Example: $\beta_{\text{sent\_mean}} = -0.00145$

> A +1 unit increase in sentiment mean (today) is associated with a **-0.145% return (tomorrow)**, holding other variables constant.

**Important**: This is correlation-based, not causal inference.

### Regression tells us:
✓ Direction of influence (positive/negative)
✓ Relative importance of features
✗ Nonlinear relationships
✗ True causality

---

## 3. Logistic Regression (Direction Prediction)

### Purpose
**Can sentiment predict UP vs DOWN days?**

### Model Specification

$$\hat{p}_{\text{UP}} = \frac{1}{1 + e^{-(\beta_0 + \sum \beta_i x_i)}}$$

Target variable:
$$y_t = \begin{cases} 1 & \text{if } r_{t+1} > 0 \text{ (UP day)} \\ 0 & \text{if } r_{t+1} \leq 0 \text{ (DOWN day)} \end{cases}$$

### Metrics

**Accuracy**
- Fraction of correct predictions
- $\text{Accuracy} = \frac{\text{TP} + \text{TN}}{\text{Total}}$
- Baseline (random): 50%
- Threshold for "real signal": >53%

**ROC AUC Score**
- Probability that model ranks a true UP day above a DOWN day
- Baseline: 0.50
- Weak signal: 0.50–0.58
- Strong signal: >0.60

### Why compare both metrics?
- **Accuracy**: Overall correctness
- **AUC**: Ranking quality (useful for portfolio construction)

---

## 4. Random Forest Classifier (Nonlinear Effects)

### Purpose
**Do sentiment effects involve interactions or nonlinear relationships?**

### Model Specification
- **N trees**: 300
- **Max depth**: 5 (prevents overfitting)
- **Train/test split**: 70/30 (time-aware)

### Algorithm
1. Bootstrap samples from training data
2. For each sample, grow a decision tree (random feature selection)
3. Predict by averaging predictions across all trees

### Detecting Nonlinear Effects

| Comparison | Interpretation |
|-----------|----------------|
| RF Accuracy ≈ Logistic | Linear effects dominate |
| RF Accuracy >> Logistic | Nonlinear interactions present |
| RF AUC >> Logistic AUC | Tree model captures important patterns |

### Advantages over Linear Models
- Automatic feature interaction detection
- Handles outliers better
- More flexible decision boundaries

---

## 5. Lagged Returns (Control Variables)

### Purpose
**Isolate sentiment effect from price momentum**

### Why Control for Past Returns?

Markets exhibit **autocorrelation**: past returns predict future returns.

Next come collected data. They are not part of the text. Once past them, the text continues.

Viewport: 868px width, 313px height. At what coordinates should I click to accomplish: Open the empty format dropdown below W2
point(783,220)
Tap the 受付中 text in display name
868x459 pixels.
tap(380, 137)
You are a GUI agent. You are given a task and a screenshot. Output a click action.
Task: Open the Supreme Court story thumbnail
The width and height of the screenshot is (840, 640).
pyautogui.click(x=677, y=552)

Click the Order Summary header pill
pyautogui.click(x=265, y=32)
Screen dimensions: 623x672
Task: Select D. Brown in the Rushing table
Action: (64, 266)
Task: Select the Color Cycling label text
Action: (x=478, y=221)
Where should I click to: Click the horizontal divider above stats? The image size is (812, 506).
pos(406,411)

Without lagged returns in the model:
- Sentiment appears more predictive than it actually is
- Model captures momentum, not sentiment signal
- Overstates predictive power

### Implementation

Add 3 lags of returns:
$$r_{t+1} = f(\text{sent}_t, r_{t-1}, r_{t-2}, r_{t-3})$$

### Interpretation
If sentiment remains significant after adding lags:
> Sentiment contains information **beyond price momentum**

---

## 6. Granger Causality Test

### Purpose
**Does sentiment causally predict returns?** (Econometric test)

### Hypothesis Test

**Null hypothesis (H₀)**
> Sentiment does **not** improve price prediction beyond past returns alone.

### Two Models Compared

**Model 1 (Returns only)**
$$r_t = c + \sum_{i=1}^{3} \alpha_i r_{t-i} + u_t$$

**Model 2 (Returns + Sentiment)**
$$r_t = c + \sum_{i=1}^{3} \alpha_i r_{t-i} + \sum_{j=1}^{3} \gamma_j \text{sent}_{t-j} + u_t$$

### Test Statistic

$$F = \frac{(\text{RSS}_1 - \text{RSS}_2) / q}{\text{RSS}_2 / (n - k)}$$

- RSS = residual sum of squares
- q = number of restrictions (sentiment lags)
- p-value computed from F-distribution

### Interpretation

| p-value | Conclusion |
|---------|-----------|
| < 0.05 | Reject H₀: Sentiment **does** Granger-cause returns |
| > 0.05 | Fail to reject: No evidence of causality |

### Important Clarification
- **Granger causality ≠ true causality**
- Means: sentiment provides **incremental forecasting power**
- Does not mean: sentiment directly causes price changes

---

## 7. Volatility (Range) Regression

### Purpose
**Does sentiment affect price uncertainty, not just direction?**

### Target Variable

$$\text{range}_{t+1} = \frac{\text{High}_{t+1} - \text{Low}_{t+1}}{\text{Open}_{t+1}}$$

Measures intraday price movement as % of opening price.

### Model

$$\text{range}_{t+1} = \beta_0 + \beta_1 \text{sent\_mean}_t + \beta_2 \text{sent\_std}_t + \dots + \epsilon$$

### Why Volatility Matters

Sentiment often impacts:
- **Disagreement** among traders (pushes prices wider)
- **Uncertainty** (increases bid-ask spreads)
- **Trading activity** (higher volume = larger moves)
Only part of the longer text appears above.